The exhibition traces Calder’s evolution from the late 1920s to the monumental works of his mature years, highlighting the core elements of his visual vocabulary: movement, balance, lightness, and the relationship between space and form. It also brings attention to themes such as light, reflection, materiality, sound, and the dialogue between positive and negative space. Set within Frank Gehry’s architecture, Calder’s iconic mobiles are staged in a way that turns the exhibition into a fluid and immersive experience.

Organized in close collaboration with the Calder Foundation, the retrospective brings together around 300 works from major public and private collections.

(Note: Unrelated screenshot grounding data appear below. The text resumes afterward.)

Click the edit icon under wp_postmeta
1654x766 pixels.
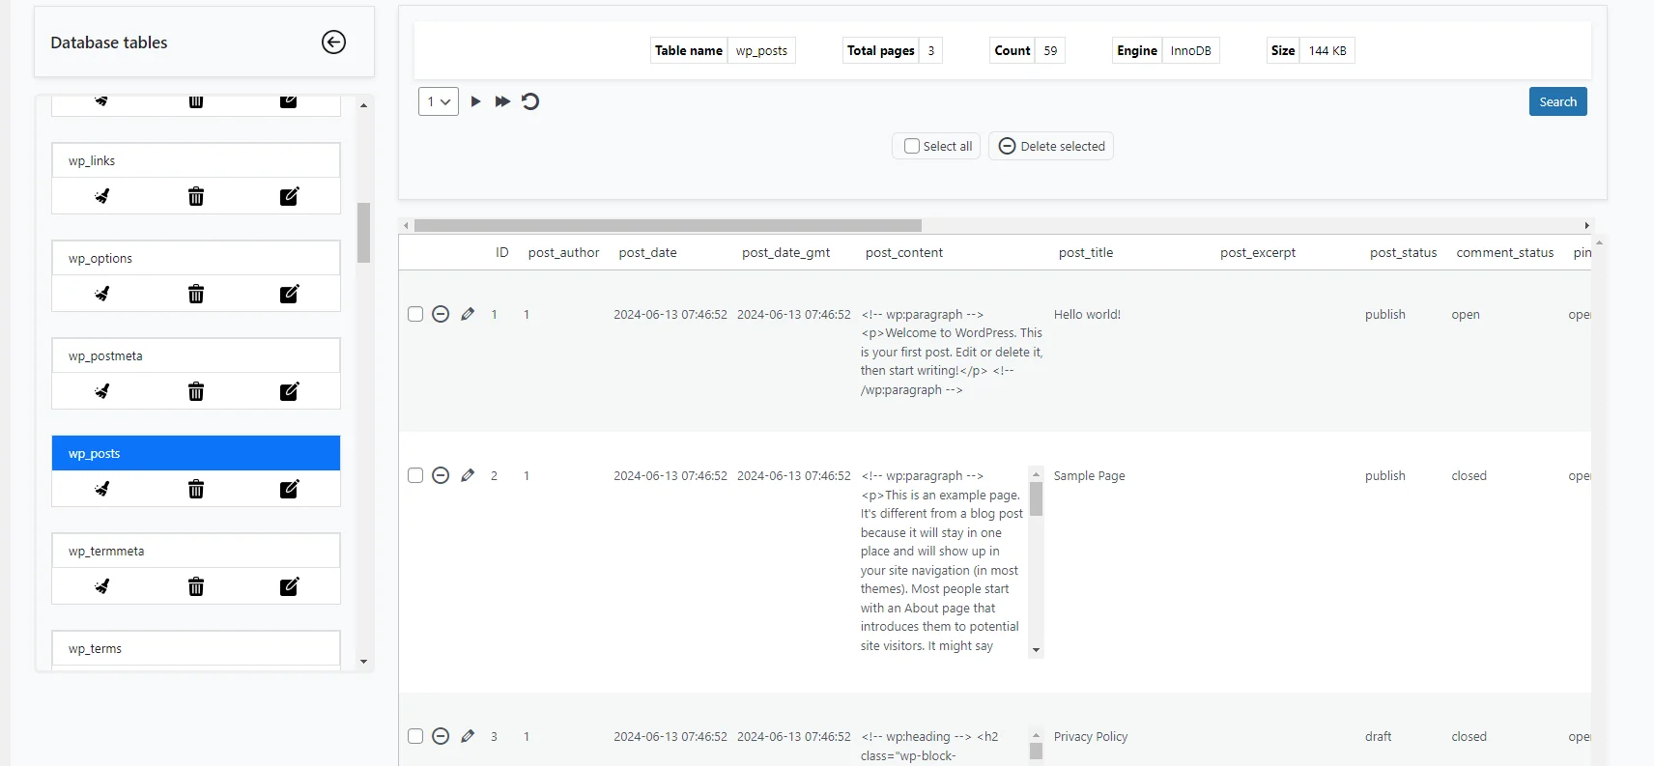[289, 391]
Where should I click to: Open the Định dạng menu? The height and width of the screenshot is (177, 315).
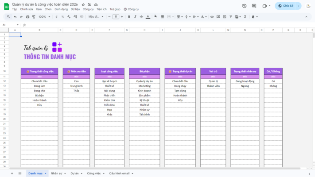pos(61,9)
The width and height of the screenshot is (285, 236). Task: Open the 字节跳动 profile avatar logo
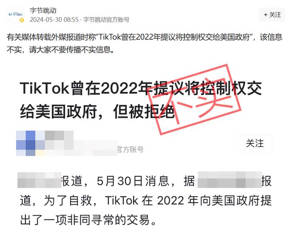pos(16,14)
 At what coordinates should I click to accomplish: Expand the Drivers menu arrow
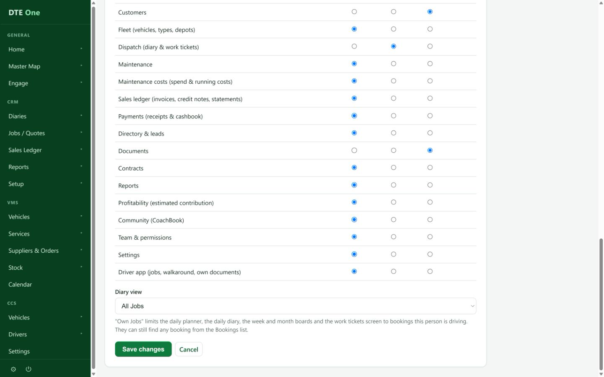[81, 334]
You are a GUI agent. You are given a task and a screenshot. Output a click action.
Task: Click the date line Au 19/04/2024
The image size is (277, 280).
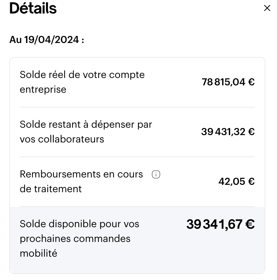[47, 40]
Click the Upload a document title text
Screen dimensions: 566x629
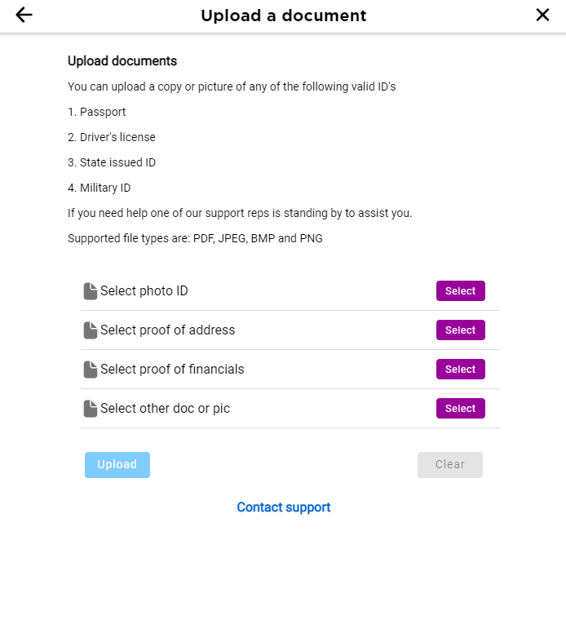tap(284, 16)
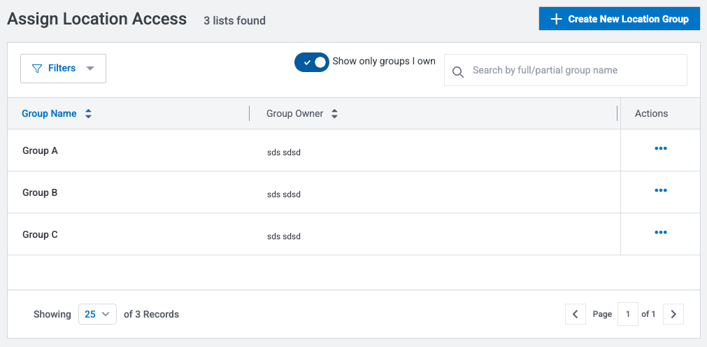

Alongside stabiles and mobiles, the exhibition includes wire portraits, wooden figures, paintings, drawings, and jewelry, revealing the full breadth of Calder’s practice. Works by artists connected to his world — including Jean Arp, Barbara Hepworth, Piet Mondrian, Paul Klee, and Pablo Picasso — further place his radical imagination within the wider context of the European avant-garde.

One of the most compelling sections focuses on Cirque Calder, the miniature performance universe that played a key role in the artist’s early career and returns to Paris thanks to an exceptional loan from the Whitney Museum of American Art. The exhibition also revisits Calder’s deep connection with the French capital, where he settled in 1926 and developed the innovative sculptural language that would redefine the medium by introducing time and motion as essential components of form.

With this exhibition, Fondation Louis Vuitton once again confirms its commitment to ambitious monographic projects of international scope, offering visitors the chance to rediscover Calder as a truly visionary artist — a pioneer of movement in space whose work continues to resonate with striking contemporary relevance.